The case of Danial Latifi v. Union of India was a landmark case in the Indian legal history in multiple aspects. Not only did the Court find itself in a quagmire dealing with the issue of intrusion of the legislature into the personal law of Muslims through legislation enacted after the watershed Shah Bano Begum case, but the judges were also in unchartered territories, in deciding on the extent of rights of Muslim women upon divorce to seek maintenance from their former husbands after the period of iddat had ended.

Background

In Mohd. Ahmed Khan v. Shah Bano Begum, the Supreme Court was concerned with the issue of interpreting Section 127(3)(b) of The Code of Criminal Procedure, 1973.

This particular clause mandated that: “(3) Where an order has been made under section 125 in favour of a woman who has been divorced by, or has obtained a divorce from, her husband, the Magistrate shall, if he is satisfied that – (b) the woman has been divorced by her husband and that she has received, whether before or after the date of the said order, the whole of the sum which, under any customary or personal law applicable to the parties, was payable on such divorce, cancel such order…
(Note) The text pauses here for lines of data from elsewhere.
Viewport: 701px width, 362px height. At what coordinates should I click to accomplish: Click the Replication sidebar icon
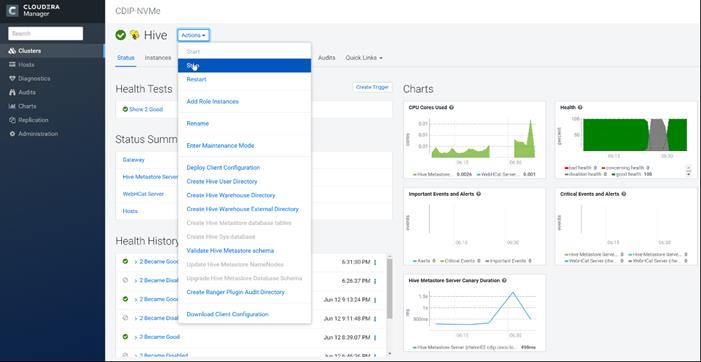click(x=12, y=120)
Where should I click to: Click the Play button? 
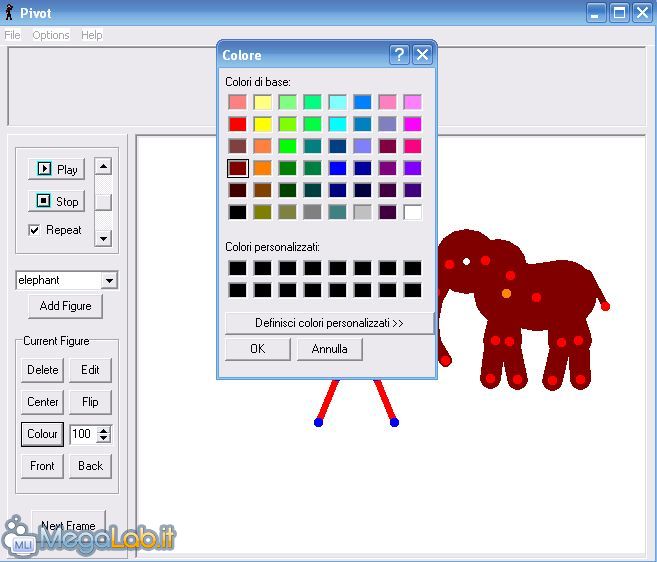tap(56, 169)
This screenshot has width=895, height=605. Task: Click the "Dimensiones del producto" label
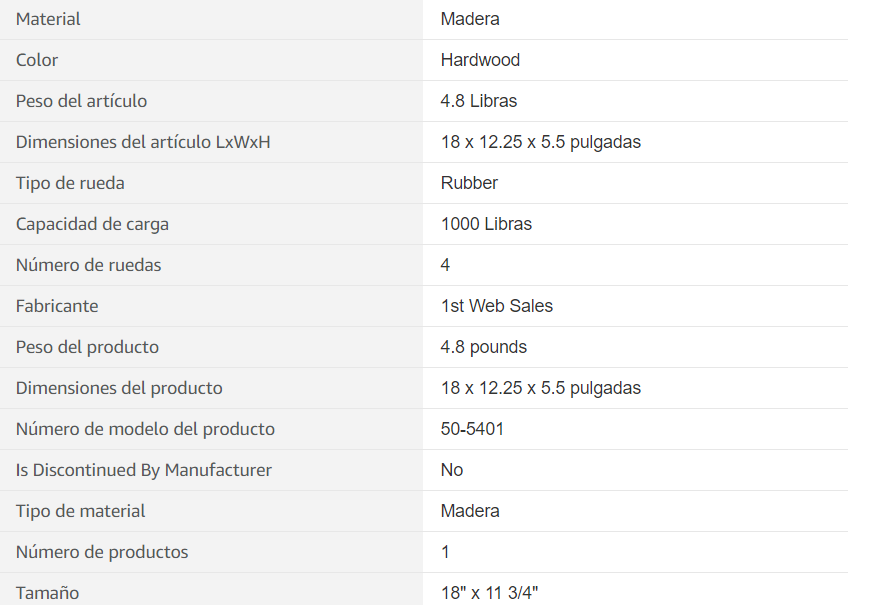point(119,388)
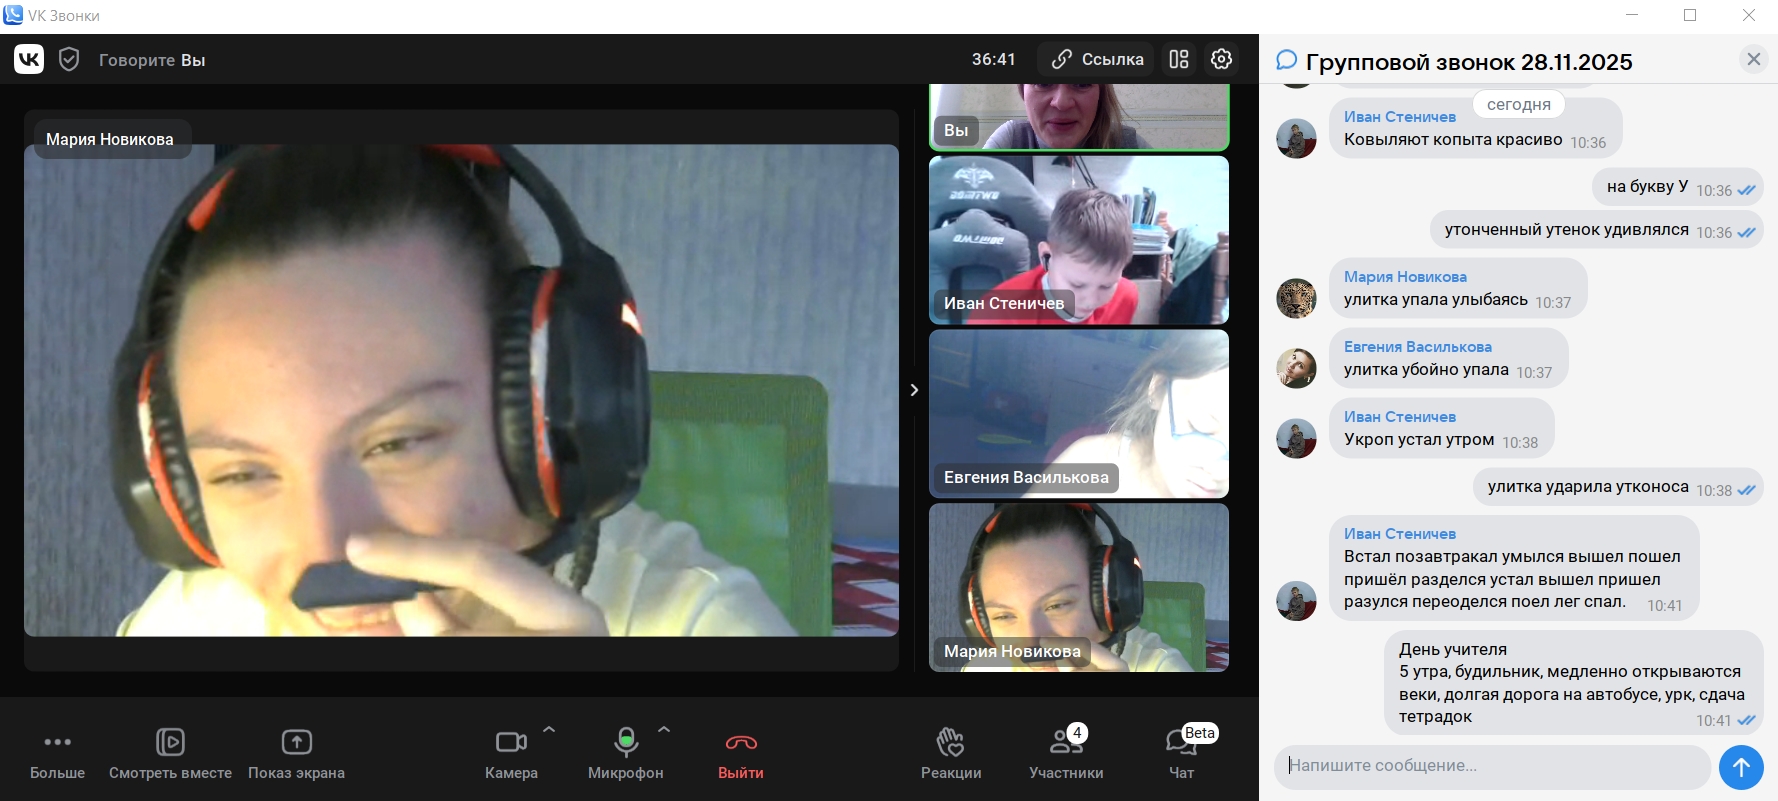Click the VK logo icon
Viewport: 1778px width, 801px height.
pos(29,60)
In essence, this meant that an order of maintenance granted in favour of any divorced woman under section 125 of the same statute, could be struck down and cancelled by the magistrate if such woman had received any amount as was payable on divorce under the personal laws of the parties. The question that arose now was whether the payment of the Mehr amount to the wife upon or after divorce would qualify in this scenario and absolve the husband from his obligation to maintain the divorced wife under section 125.

Concept of Mehr 

Mehr, meaning dower in English, is the payment made by a groom to his bride-to-be at the time of marriage, although the time of actual payment can vary as per the type of Mehr. While prompt dower requires the payment to be made immediately on demand of the wife, in cases of deferred dower, this sum is paid at a particular event in the future until which it has been deferred. The payment of dower is usually deferred to the time of divorce or the death of the wife. The Mehr does not have to be in the form of money, rather it can also consist of property, jewellery, furniture or other goods as may be specified at the time of marriage.
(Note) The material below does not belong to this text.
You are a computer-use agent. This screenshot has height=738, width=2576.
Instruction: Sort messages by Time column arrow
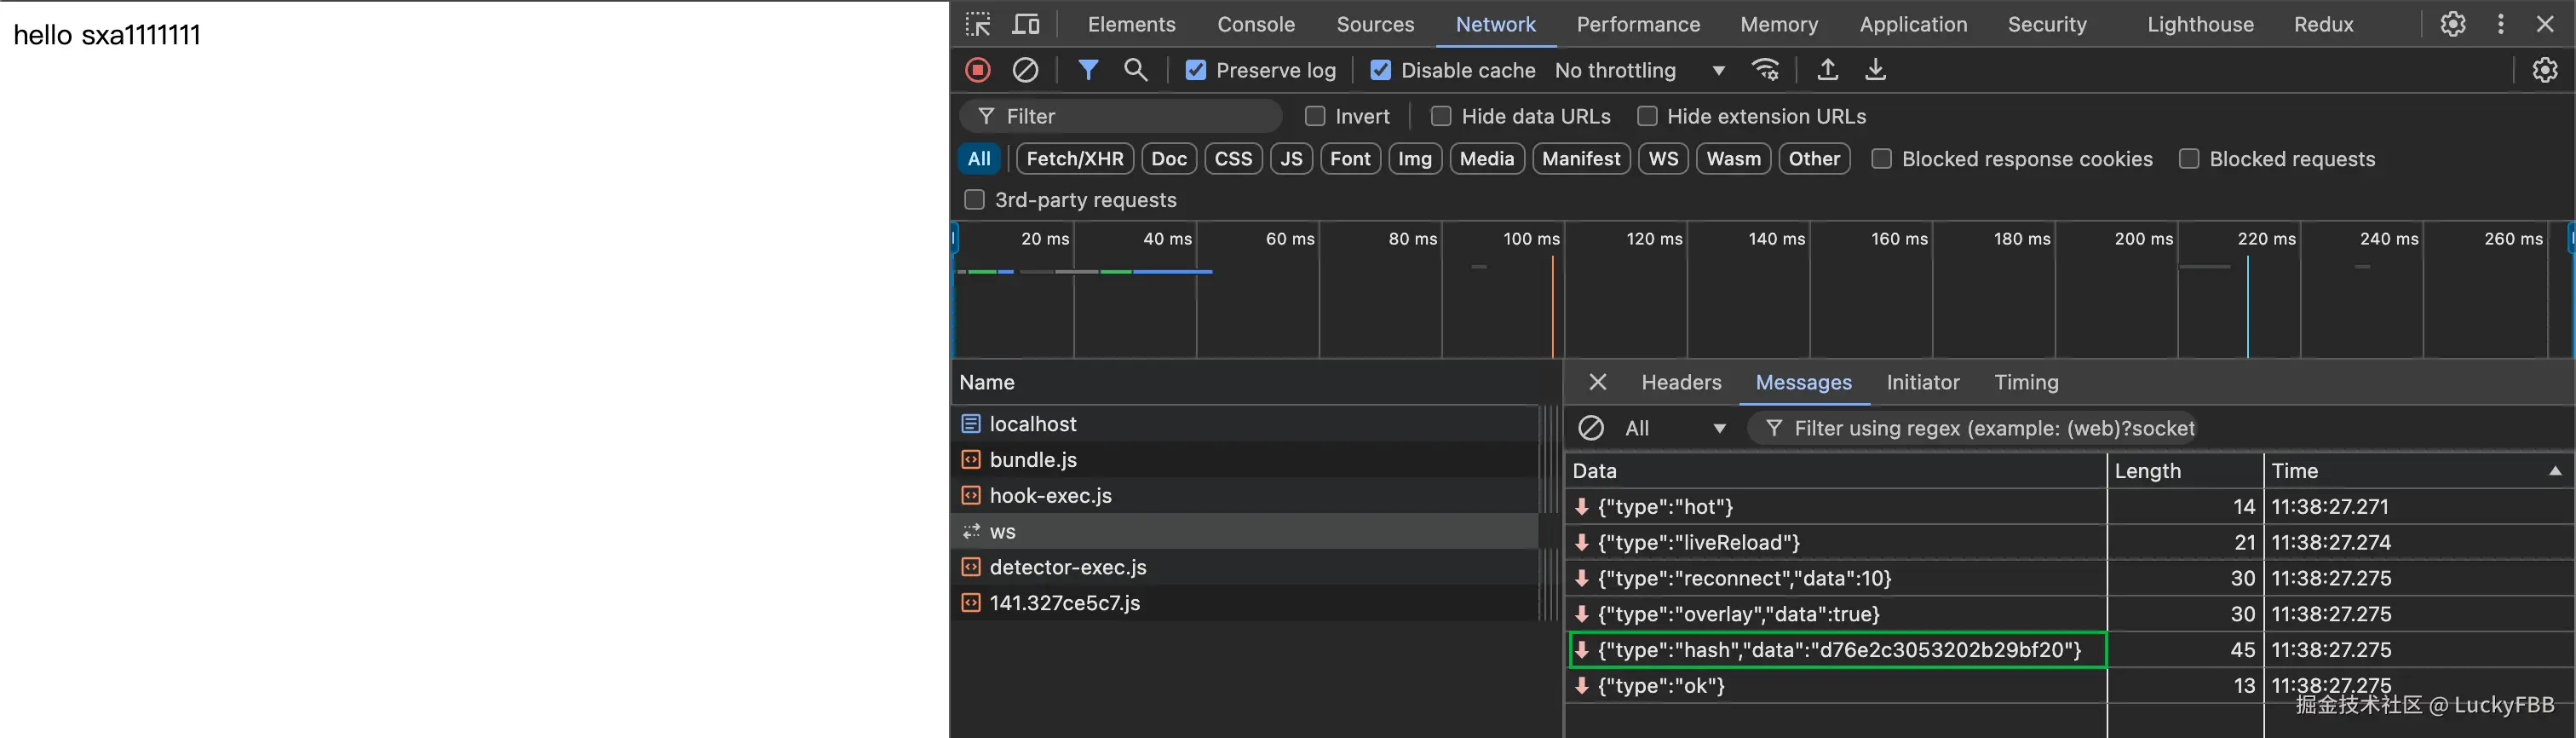coord(2554,471)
In Shah Bano, the Court pointed out that the concept of Mehr was more closely connected with marriage than with divorce, although a significant portion of Mehr is payable at the time the marriage is dissolved, usually by death or divorce. Further, it was opined that “it is a sum payable on divorce within the meaning of Section 127(3)(b) CrPC and held that Mehr is such a sum which cannot ipso facto absolve the husband’s liability under the Act.” The Court then proceeded to consider the question of whether the payment of Mehr can serve as an alternative to maintenance. The contention advanced by the husband, in this case, was that Muslim law exempted him from any responsibility towards his divorced wife beyond payment of any Mehr due to her along with an amount to cover maintenance during the iddat period. It was put forth that section 127(3)(b) conferred statutory recognition on this principle of Muslim law.

The decision in Shah Bano 

It was noted that if Mehr is not such a sum, then it cannot absolve the husband from the rigour of section 127(3)(b), but even in that case, Mehr is a part of the resources available to the woman and is taken into account when considering her eligibility for a maintenance order and the quantum of maintenance. Thus, it was concluded in the Shah Bano case that the divorced women were entitled to apply for maintenance orders against their former husbands under section 125 and such applications were not barred under section 127(3)(b).
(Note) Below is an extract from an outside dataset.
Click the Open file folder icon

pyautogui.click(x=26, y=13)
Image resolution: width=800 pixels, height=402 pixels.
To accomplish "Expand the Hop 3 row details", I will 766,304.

After referring to various textbooks on Muslim law, it was held that the divorced wife’s right to maintenance ceased on the expiration of the customary iddat period but the Court observed that the general propositions reflected in those statements did not deal with the special situation where the divorced wife was unable to maintain herself. In such cases, it was stated that it would not only be incorrect but also unjust to extend the scope of the statements in situations where a divorced wife is unable to maintain herself. It was opined that the application of these statements of law must be restricted to those cases where there is no possibility of vagrancy or destitution to the divorced wife.

Muslim Women (Protection of Rights on Divorce) Act, 1986

After the Shah Bano case, the Parliament enacted the Muslim Women (Protection of Rights on Divorce) Act, 1986. The Statement of Objects & Reasons for the Act reads as follows:

The Supreme Court, in Mohd. Ahmed Khan vs. Shah Bano Begum & Ors. has held that although the Muslim Law limits the husband’s liability to provide for the maintenance of the divorced wife to the period of iddat, it does not contemplate or countenance the situation envisaged by Section 125 of the Code of Criminal Procedure, 1973. The Court held that it would be incorrect and unjust to extend the above principle of Muslim Law to cases in which the divorced wife is unable to maintain herself. The Court, therefore, came to the conclusion that if the divorced wife is able to maintain herself, the husband’s liability ceases with the expiration of the period of iddat but if she is unable to maintain herself after the period of iddat, she is entitled to have recourse to Section 125 of the Code of Criminal Procedure.

The iddat period is defined under Section 2(b) of the Act to mean, in the case of a divorced woman – (i) three menstrual courses after the date of divorce, if she is subject to menstruation; (ii) three lunar months after her divorce, if she is not subject to menstruation; and (iii) if she is pregnant at the time of her divorce, the period between the divorce and the delivery of her child or the termination of her pregnancy whichever is earlier.

The relevant portion of Section 03 of this Act reads as follows: “Mehr or other properties of Muslim woman to be given to her at the time of divorce — (1) Notwithstanding anything contained in any other law for the time being in force, a divorced woman shall be entitled to — (a) a reasonable and fair provision and maintenance to be made and paid to her within the iddat period by her former husband.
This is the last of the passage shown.